Mail Archives: opendos/1998/07/01/15:08:51
On Sun, Jun 28, 1998 at 07:18:43AM -0500, Mike Webb wrote:
> > From: Howard Schwartz <theo AT ncal DOT verio DOT com>
> > Reading over the Caldera web site recently I found myself confused as
> > to whether the current Dr. DOS 7.02 (and Web Spider?) is still free
> > to private individuals who use the OS for non-commercial purposes.
> > Can someone put this one to rest for me?
>
> I recently emailed Caldera about this myself. The web site IS confusing;
> the license agreement on the site no longer has the "free" wording, but the
> download page does. The person I corresponded with had a time getting a
> straight answer himself, but the bottom line he finally got was no. It's
> free for evaluation (limited to 90 days for businesses, limited but
> non-specific period for others), but that's as far as it goes nowadays.
>
> I was disappointed with that answer; seems to me that a free non-commercial
> distribution would be a great way to build recognition and eventual
> commercial market share, but that's not the route they've chosen to go. I
> understand they paid big bucks to get the DOS from Novell, so I guess they
> figure that they have to charge everybody to recoup their $$.

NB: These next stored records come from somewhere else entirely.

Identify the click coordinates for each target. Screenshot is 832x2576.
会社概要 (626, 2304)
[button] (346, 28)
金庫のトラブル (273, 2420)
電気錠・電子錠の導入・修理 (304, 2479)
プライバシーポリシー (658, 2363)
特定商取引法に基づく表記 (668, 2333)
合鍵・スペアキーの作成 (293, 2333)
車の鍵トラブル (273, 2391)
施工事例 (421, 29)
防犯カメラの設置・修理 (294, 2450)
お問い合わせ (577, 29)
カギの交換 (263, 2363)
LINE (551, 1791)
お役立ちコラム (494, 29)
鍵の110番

My understanding is that DRDOS itself is still "essentially" free for
non-commercial use, but that WebSpyder is not. Not much has changed
with regard to the freeness of DRDOS itself over the last year. The
license is essentially the same as it has always been. I helped craft the
license, and non-commercial redistribution has always been allowed. It's
even bolded in the license, in part III, bullet item 6:
"REDISTRIBUTION OF THE SOFTWARE IS PERMITTED FOR NON-COMMERCIAL PURPOSES"
The license qualifies this with some junk about not removing copyrights,
etc., but I can't seem to convince anyone that it's OK to post
(redistribute) DRDOS for non-commercial use anywhere.